If your goals are really as stated, you need a different program, if your goals are hypertrophy with a little strength, then you will be fine! lol!

Advocado is a strength guy i assume and he correctly has issue with your non-strength - strength workout!

Joe

[quote]Joe Brook wrote:
Its bodybuilding technique, that guy (rightly) has a problem with it because you said it was a strength orientated plan…

I personally get you aren’t such a purist-in one camp or the other, but some are.

The pre-fatigue will work like you stated, kinda, kinda backwards… but it does mean you use less weight though, and while that can be beneficial from a BB perspective, it is not from a pure strength perspective.

If your goals are really as stated, you need a different program, if your goals are hypertrophy with a little strength, then you will be fine! lol!

Advocado is a strength guy i assume and he correctly has issue with your non-strength - strength workout!

Joe[/quote]

LOLverine! Yeah I don’t feel so strong with my brand new rolled ankle though. But It is the case that a good strength session looks much different from what is going on in the OP’s outline (chart? table?).

When you write it down a strength session looks like this:

Power clean: 7x3

Mil press: 6x4

Front squat: 4x3 4x2

box jump

see how if you wrote out all the sets it would look like a sideways rectangle? more sets, less lifts. Neural efficiency leads to real strength gains. repetition at heavy weights is the key to getting strong while keeping fatigue down.

Whereas if you write down a mass program it looks much longer in that there are more lifts so as to keep training beyond fatigue by using new lifts. There are also less sets because each set typically goes to fatigue or failure.

Two different ladies and it’s best not to go for the threesome with the two of them.

-chris

Although i mix and match with fun and results regularly - purely for more muscle obviously… but i still love hitting a new pr, as low as they are in comparison to a purist i’m sure!

You are right, my programs tend to look like a rectangle stood up, long, lots of angles, lots of intensity techniques, pre and post fatigue (Shock! Horror!), less sets, 2-3! rest/pause ALWAYS! statics…etc… :wink:

I do love to do a pure strength macro though… Squat, DL, Military/Clean+P, Bench, BB Row - w/ accessories.

Joe

yeah, I think it’s important to add in all the angle with the mass gaining efforts. If it facilitates more micro damage to the muscle fiber then that is what you want.

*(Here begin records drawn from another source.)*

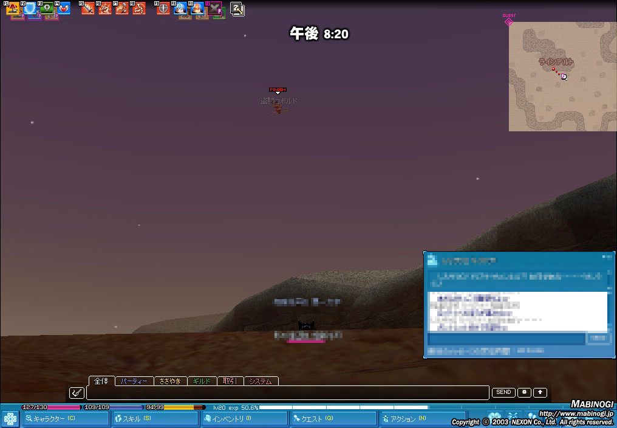Click the F12 crossed-out skill slot
Image resolution: width=617 pixels, height=428 pixels.
click(x=214, y=9)
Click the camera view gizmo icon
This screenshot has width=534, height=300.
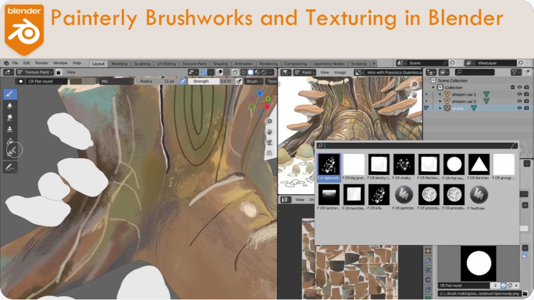pos(269,143)
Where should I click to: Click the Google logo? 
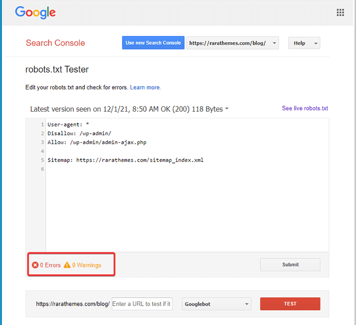35,13
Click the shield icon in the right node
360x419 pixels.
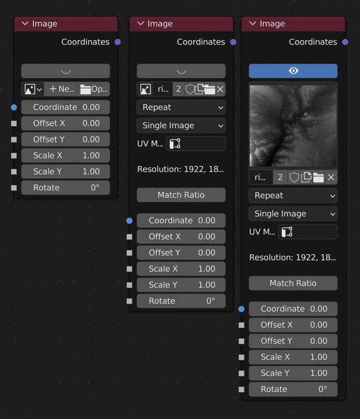294,177
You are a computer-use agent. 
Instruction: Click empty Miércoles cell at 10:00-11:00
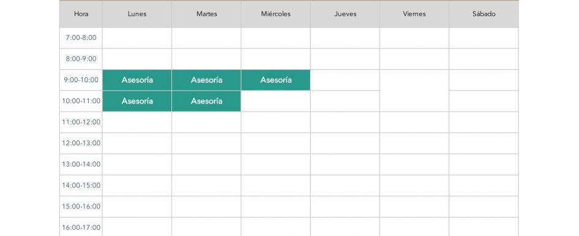pos(276,101)
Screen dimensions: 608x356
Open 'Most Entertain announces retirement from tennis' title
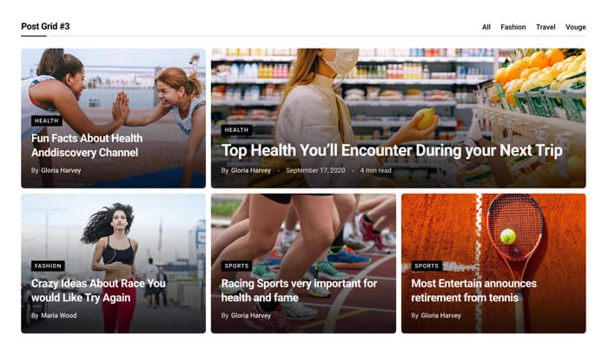point(474,291)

And pre post fatigue is shocking and horrific. That shit hurts! speaking of which my 100 rep efforts at dips and chins yesterday hurts like a bastard today. Shows that I have not done them in 2 months due to a focus on O-lifts.

-chris

Absolutely! I love to throw in a 100 reps effort occasionally, it really brings out the doms, and i dont care what ppl say… i love to ache, it tells me i am working harder than i am adapted to!
a 100 reps set-shit i’ll never be adapted to that!

Joe

Well basically, my goals are to get fricken hyooge and strong. Since I have always grown doing strength-type workouts I assumed if I set it up like a strenght workout, and added a couple of extra sets for hypertrophy after my main strength movements, it would work well.

So far I have done this workout for a week and a half-starting last Monday so it is too early to tell how it is working so far, but I am going to cut out the pre-fatigue stuff and drop a few of the 8 rep sets. Also decided to up the calories a bit, still don’t want to get too fat for summer so being careful with the carbs.

Also wanted to mention that I am 19 years old, take some helpful supps like fish oil and ZMA so recovery has never been a real problem for me so I have been able to keep intensity pretty high while still working out with a decent frequency. When I go for pure strength gains, I do a total body workout 3x a week.